I am working on a resource collection script. Every frame, the game checks if you are hovering over a resource and if you are holding down right mouse button. If so, and here is my problem, there should be a collection wait time(cooldown) and then your resource amount should increase by one. However, neither route i've tried to take works. With invoke, it correctly waits for the specified time before actually giving the resource, but than continues to give me resources, without waiting again. Same goes for WaitForSeconds in a coroutine. I need a way to reuse the wait for either of these methods, but can't seem to find out how. Any help would be very much appreciated.

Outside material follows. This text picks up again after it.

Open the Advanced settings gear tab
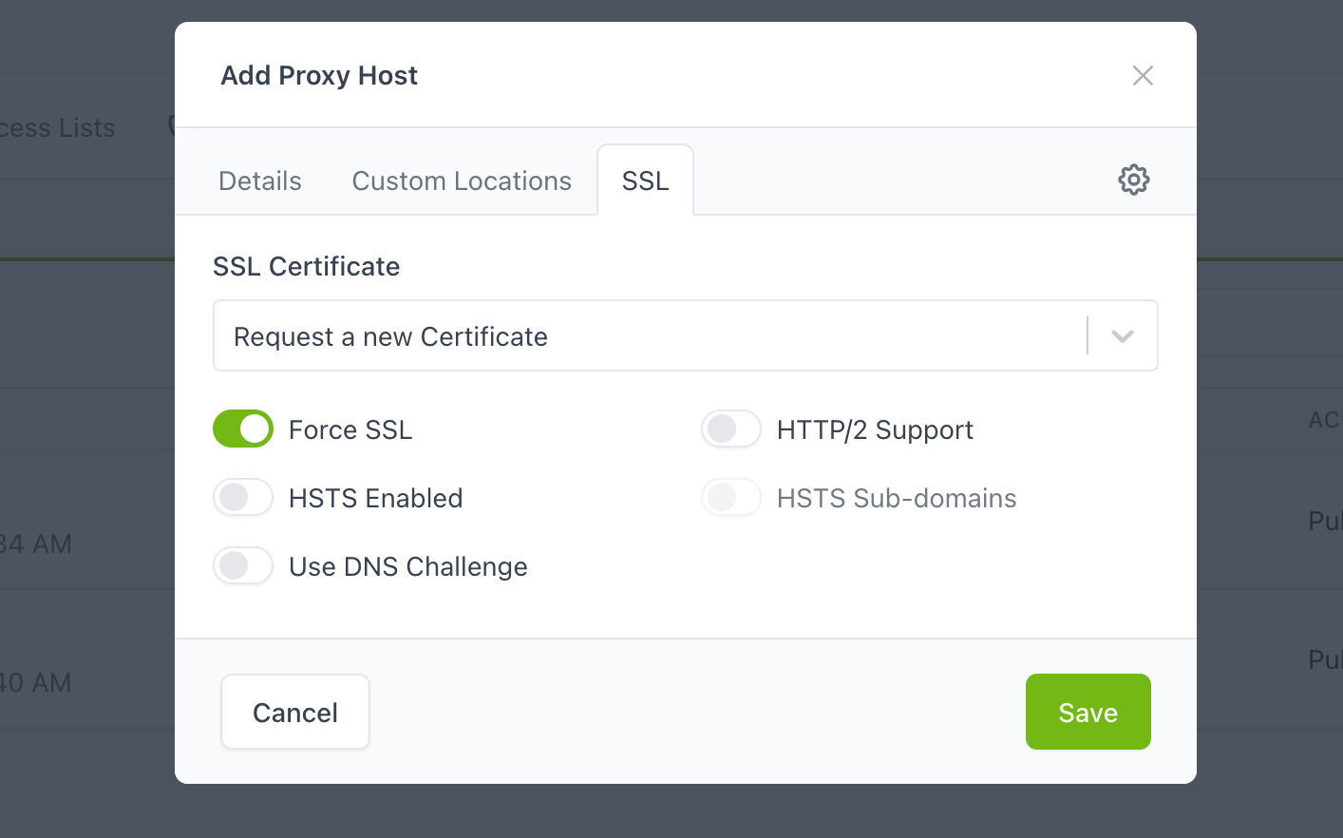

Here is my code:
using System.Collections;
using UnityEngine;
[RequireComponent(typeof(CameraRaycaster))]
public class gatherResource : MonoBehaviour
{
new Camera camera;
CameraRaycaster camRay;
bool onResource = false;
bool onCooldown = true;
public float gatherSpeed = 3;
public int testResource = 0;
public Coroutine collectResource = null;
// Use this for initialization
void Start ()
{
camera = FindObjectOfType<Camera>();
camRay = camera.GetComponent<CameraRaycaster>();
camRay.onLayerChange += LayerIsResource;
}
private void Update()
{
while (Input.GetMouseButton(1) && onResource == true)
{
print(testResource);
Invoke("CollectResource", gatherSpeed);
break;
}
}
void LayerIsResource(Layer currentLayer)
{
if (currentLayer == Layer.Resource)
onResource = true;
else
onResource = false;
}
float CollectResource()
{
return testResource++;
}
}
Answer by Bunny83 · Mar 05, 2018 at 11:27 PM
Update is executed once every frame. Your strange "while loop" is actually just an if statement since you have a break in it. GetMouseButton returns the state of the button. That means as long as the button is pressed down you will start a new Invoke every frame. It's not really clear how your script is supposed to work. Even when you use GetMouseButtonDown (which is only true for one frame when the button is pressed down) the user can simply click two or more times and each time it starts a new invoke. If that's what you want just replace GetMouseButton with GetMouseButtonDown.
However if you want to only allow "collecting" the resource once every "gatherSpeed" you better use a coroutine like this:
void Start()
{
StartCoroutine(CollectResource());
}
IEnumerator CollectResource()
{
while (true)
{
if (onResource && Input.GetMouseButtonDown(1))
{
testResource++;
yield return new WaitForSeconds(gatherSpeed);
}
yield return null;
}
}
This allows the user to click when onResource is true but restrict the clicking to once every "gatherSpeed" seconds. If you like to delay the increment to after the wait time, just move it right below the WaitForSeconds.
Dude, thank you! I have been messing with this forever, and I knew the answer was simple, I just couldn't get it! $$anonymous$$y original code, when I was messing with Coroutines, looked similar to this, but I missed 2 very important things. First, I didn't realize a coroutine can continue to be uses when initialized in start, and two, I forgot the yield return null part. That is what I really needed!! Thanks again!